Sur le tympan, ici à Beaulieu comme ailleurs, le message essentiel des commanditaires que les imagiers ont mis en œuvre. À Beaulieu, le jugement à la fin des temps.
Sur la face est du trumeau, un personnage, allongé démesurément comme à celui de Moissac. Mais ici, il nous fait face, tout son corps est tendu dans l'effort de porter. De supporter le monde au-dessus de lui, ce qui s'écrit sur le tympan, du ciel et de l'enfer. C'est un atlante comme on dit, en référence à Atlas, le titan qui dans la mythologie grecque portait la voûte céleste.
Il n'est qu'un homme ici, qui porte le poids du jugement, avec l'aide de ses compagnons sur les autres faces du trumeau.

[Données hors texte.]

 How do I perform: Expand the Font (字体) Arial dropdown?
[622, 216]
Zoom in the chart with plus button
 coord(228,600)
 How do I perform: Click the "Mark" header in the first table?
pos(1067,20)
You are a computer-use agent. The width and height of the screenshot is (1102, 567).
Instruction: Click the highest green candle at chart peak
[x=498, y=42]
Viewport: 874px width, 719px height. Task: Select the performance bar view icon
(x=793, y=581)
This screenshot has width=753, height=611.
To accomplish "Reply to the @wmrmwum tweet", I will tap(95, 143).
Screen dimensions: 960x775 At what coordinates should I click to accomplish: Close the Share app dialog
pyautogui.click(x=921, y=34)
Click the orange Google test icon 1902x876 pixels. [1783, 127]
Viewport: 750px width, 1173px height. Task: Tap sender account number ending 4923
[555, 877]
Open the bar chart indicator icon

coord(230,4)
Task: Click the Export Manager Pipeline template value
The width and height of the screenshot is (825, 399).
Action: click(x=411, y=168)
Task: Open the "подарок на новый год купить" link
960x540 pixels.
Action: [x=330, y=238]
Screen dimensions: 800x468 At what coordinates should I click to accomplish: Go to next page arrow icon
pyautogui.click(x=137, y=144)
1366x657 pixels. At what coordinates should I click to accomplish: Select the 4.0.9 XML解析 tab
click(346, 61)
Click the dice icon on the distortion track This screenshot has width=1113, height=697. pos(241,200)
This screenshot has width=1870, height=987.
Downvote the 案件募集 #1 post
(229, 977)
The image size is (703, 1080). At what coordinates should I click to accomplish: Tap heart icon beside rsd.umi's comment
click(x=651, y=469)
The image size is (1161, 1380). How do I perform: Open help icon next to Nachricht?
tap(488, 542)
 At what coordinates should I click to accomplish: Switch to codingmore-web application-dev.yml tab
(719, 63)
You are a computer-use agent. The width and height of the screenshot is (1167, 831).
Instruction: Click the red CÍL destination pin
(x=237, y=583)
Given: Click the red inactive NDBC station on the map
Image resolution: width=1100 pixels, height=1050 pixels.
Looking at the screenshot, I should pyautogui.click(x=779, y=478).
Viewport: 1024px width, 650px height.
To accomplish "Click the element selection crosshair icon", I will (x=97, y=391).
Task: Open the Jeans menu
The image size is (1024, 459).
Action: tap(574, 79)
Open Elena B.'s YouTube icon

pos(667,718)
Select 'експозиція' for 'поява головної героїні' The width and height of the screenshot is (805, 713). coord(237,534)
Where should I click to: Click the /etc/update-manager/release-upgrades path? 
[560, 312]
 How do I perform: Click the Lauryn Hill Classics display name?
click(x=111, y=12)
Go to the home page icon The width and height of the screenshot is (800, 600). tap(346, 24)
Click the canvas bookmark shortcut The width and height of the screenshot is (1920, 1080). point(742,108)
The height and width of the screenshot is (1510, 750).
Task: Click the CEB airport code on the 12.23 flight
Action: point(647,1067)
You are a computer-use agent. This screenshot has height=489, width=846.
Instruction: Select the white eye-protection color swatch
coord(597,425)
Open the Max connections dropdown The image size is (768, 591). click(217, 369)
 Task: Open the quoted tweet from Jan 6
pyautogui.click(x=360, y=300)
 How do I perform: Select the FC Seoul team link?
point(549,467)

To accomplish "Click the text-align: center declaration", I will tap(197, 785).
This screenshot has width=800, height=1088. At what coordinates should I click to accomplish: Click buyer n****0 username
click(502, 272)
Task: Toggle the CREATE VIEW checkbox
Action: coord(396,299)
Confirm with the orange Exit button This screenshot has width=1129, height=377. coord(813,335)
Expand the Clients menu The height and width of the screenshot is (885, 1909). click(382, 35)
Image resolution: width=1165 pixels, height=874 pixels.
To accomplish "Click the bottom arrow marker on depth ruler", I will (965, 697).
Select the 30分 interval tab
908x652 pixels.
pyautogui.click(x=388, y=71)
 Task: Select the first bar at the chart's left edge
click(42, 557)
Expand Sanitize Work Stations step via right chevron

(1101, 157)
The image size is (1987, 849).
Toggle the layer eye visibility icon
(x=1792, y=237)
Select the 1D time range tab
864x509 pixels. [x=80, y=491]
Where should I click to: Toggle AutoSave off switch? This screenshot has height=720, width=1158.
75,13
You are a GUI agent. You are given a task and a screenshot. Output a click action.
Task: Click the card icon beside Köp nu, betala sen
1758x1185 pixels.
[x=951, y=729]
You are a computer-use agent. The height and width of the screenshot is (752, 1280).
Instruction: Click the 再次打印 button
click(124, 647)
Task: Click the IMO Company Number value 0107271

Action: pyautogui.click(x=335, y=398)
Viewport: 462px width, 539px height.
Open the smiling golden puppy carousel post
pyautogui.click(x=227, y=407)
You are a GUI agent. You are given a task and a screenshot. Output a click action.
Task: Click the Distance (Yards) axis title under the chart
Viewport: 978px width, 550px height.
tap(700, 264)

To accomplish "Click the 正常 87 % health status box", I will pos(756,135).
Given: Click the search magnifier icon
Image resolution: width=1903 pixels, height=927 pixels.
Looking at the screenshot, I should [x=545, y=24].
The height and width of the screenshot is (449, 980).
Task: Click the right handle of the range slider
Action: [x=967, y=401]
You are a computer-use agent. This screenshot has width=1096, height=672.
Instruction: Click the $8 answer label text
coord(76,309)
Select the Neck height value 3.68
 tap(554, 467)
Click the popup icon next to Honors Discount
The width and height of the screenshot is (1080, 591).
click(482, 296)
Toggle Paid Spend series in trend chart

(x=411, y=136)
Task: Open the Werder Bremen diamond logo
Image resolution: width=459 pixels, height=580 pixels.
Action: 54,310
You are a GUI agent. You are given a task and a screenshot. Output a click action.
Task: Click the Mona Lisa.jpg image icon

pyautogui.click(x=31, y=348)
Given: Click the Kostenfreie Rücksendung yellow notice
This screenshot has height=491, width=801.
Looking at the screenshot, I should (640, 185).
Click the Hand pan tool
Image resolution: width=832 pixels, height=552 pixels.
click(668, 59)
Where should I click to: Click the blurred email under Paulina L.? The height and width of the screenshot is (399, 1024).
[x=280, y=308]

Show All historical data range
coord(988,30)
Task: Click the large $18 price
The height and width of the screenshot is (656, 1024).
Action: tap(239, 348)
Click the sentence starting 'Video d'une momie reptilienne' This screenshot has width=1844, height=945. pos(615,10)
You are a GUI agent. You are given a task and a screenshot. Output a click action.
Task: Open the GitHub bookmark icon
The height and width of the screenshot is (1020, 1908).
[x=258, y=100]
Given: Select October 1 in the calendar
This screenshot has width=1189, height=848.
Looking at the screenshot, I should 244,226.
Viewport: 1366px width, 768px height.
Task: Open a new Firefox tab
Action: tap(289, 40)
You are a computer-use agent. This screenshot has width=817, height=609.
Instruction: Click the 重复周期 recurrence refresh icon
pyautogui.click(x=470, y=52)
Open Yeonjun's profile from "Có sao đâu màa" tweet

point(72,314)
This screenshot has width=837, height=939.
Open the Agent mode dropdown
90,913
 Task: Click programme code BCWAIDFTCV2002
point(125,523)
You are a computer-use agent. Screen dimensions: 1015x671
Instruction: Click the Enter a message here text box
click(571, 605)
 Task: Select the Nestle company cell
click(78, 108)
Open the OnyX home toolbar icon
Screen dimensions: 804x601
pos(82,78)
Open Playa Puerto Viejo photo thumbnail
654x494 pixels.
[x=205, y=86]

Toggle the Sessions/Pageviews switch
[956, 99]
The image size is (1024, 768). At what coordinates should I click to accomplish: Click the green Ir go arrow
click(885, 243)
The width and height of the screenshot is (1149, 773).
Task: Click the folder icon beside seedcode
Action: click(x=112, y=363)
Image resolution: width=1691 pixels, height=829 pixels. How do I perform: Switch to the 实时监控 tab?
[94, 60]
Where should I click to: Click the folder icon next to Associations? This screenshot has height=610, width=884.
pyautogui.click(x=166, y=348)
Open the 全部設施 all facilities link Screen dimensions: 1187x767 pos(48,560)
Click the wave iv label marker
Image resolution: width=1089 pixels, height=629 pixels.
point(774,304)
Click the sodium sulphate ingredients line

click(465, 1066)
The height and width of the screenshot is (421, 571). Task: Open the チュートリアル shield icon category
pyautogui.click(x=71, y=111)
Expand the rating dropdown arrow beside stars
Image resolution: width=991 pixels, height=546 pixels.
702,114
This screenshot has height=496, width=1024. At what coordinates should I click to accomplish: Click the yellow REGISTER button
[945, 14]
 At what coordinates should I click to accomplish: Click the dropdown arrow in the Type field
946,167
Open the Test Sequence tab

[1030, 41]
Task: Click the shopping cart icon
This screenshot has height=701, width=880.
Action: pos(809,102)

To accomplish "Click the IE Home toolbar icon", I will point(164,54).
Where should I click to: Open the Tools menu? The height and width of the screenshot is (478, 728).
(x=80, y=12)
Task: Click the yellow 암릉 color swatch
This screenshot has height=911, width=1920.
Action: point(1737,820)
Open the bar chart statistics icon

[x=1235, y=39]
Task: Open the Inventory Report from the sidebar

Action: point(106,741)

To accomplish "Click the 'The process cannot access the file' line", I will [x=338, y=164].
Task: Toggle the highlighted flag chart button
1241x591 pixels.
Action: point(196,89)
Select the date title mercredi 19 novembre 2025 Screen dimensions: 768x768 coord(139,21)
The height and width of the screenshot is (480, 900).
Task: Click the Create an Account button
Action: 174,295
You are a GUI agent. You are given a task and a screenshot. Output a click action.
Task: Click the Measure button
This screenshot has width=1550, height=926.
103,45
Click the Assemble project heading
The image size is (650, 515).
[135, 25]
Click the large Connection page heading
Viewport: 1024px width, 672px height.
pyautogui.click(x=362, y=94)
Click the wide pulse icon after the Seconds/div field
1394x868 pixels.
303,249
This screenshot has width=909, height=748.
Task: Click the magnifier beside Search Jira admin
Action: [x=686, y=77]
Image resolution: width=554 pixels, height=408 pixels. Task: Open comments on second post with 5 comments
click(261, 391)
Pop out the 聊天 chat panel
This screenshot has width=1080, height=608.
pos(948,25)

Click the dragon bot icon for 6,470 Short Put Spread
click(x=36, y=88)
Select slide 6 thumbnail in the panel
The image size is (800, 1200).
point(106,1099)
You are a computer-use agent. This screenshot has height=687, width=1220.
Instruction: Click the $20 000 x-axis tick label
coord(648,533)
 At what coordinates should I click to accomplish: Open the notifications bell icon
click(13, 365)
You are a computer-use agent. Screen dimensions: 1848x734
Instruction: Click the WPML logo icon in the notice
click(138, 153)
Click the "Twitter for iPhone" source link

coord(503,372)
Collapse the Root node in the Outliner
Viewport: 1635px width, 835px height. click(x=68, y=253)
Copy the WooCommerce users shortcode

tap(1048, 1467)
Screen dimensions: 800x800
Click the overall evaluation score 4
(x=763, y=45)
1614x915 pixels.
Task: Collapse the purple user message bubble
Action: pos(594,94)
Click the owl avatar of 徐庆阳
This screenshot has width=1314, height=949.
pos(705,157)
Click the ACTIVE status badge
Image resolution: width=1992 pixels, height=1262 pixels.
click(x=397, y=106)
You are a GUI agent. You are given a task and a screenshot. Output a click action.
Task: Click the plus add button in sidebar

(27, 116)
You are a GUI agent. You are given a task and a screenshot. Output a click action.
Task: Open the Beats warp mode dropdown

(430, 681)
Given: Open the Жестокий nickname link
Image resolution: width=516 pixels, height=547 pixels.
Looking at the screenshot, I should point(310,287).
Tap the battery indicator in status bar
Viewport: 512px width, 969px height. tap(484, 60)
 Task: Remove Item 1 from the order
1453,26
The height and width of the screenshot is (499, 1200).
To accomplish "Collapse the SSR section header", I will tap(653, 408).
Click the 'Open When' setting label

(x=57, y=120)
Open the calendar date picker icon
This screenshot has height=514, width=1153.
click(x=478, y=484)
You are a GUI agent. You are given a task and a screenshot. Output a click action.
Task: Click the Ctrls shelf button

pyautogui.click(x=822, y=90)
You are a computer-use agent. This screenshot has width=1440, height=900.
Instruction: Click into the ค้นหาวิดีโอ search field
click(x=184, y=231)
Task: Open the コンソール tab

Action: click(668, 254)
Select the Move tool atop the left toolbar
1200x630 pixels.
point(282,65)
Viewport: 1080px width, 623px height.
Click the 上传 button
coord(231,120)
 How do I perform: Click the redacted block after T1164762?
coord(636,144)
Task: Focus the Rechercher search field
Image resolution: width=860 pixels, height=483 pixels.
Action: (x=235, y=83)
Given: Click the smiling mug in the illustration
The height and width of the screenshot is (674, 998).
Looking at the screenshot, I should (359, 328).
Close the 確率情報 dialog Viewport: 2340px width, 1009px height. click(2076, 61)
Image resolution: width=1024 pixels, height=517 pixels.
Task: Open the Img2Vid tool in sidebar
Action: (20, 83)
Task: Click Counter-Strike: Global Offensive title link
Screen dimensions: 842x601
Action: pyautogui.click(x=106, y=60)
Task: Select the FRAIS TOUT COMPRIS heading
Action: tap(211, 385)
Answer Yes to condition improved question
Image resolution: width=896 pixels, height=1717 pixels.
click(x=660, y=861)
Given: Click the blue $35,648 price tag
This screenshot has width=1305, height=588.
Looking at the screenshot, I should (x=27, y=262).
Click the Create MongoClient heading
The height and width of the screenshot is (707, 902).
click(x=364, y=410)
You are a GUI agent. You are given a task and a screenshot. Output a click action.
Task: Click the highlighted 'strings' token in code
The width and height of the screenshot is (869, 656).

Et ses chausses, son vêtement, semblent ordinaires, juste esquissés par l'imagier. Seul détail de l'importance de l'homme : des bracelets à ses poignets, ou peut-être n'est-ce que la finition décorée de ses manches. Ses bras sont serrés contre lui, l'un prend appui sur la pierre du trumeau, l'autre sur sa cuisse. La silhouette n'inspire que la besogne, dans l'effort intense de porter.
Le visage, après le corps, et l'image soudain change de présence. Certes, on continue de voir l'aspect presque sommaire des modelés, la tête enfoncée presque maladroitement entre les épaules, que l'érosion lente de la pierre accentue. Mais en peu de traits, le visage dit l'effort, et la volonté, et la fatigue humaine. À leur paroxysme. Mais un paroxysme hors du temps, qui dure. Une éternité.
Le vieillard ne fait que cela, porter, maintenir, faire que rien ne s'effondre. Il sait depuis longtemps qu'il n'y aura pas de fin. Sa force à lui s'en est allée peu à peu, son corps s'est affaissé, ses yeux se sont fermés, semble-t-il. Et sa bouche n'exprime que la douleur contenue, tenue à distance, comme est contenu le monde. Pas de rictus, pas d'effort ostentatoire, pas de spectacle. Tenir le monde n'est pas affaire de force physique au fond. C'est de l'intérieur de soi qu'il s'agit, de la capacité de tendre en soi des fils d'humanité en suffisance, de les tresser patiemment, qu'ils empêchent la déchirure.
Le vieillard du trumeau de Beaulieu est l'autre versant du Jérémie de Moissac. L'atlante n'a pas la confiance du prophète, la source jaillissante de la parole. Il ne compte que sur lui-même et son silence pour traverser le temps. Pour conforter sa propre cohérence. Tenir encore le monde. En soi.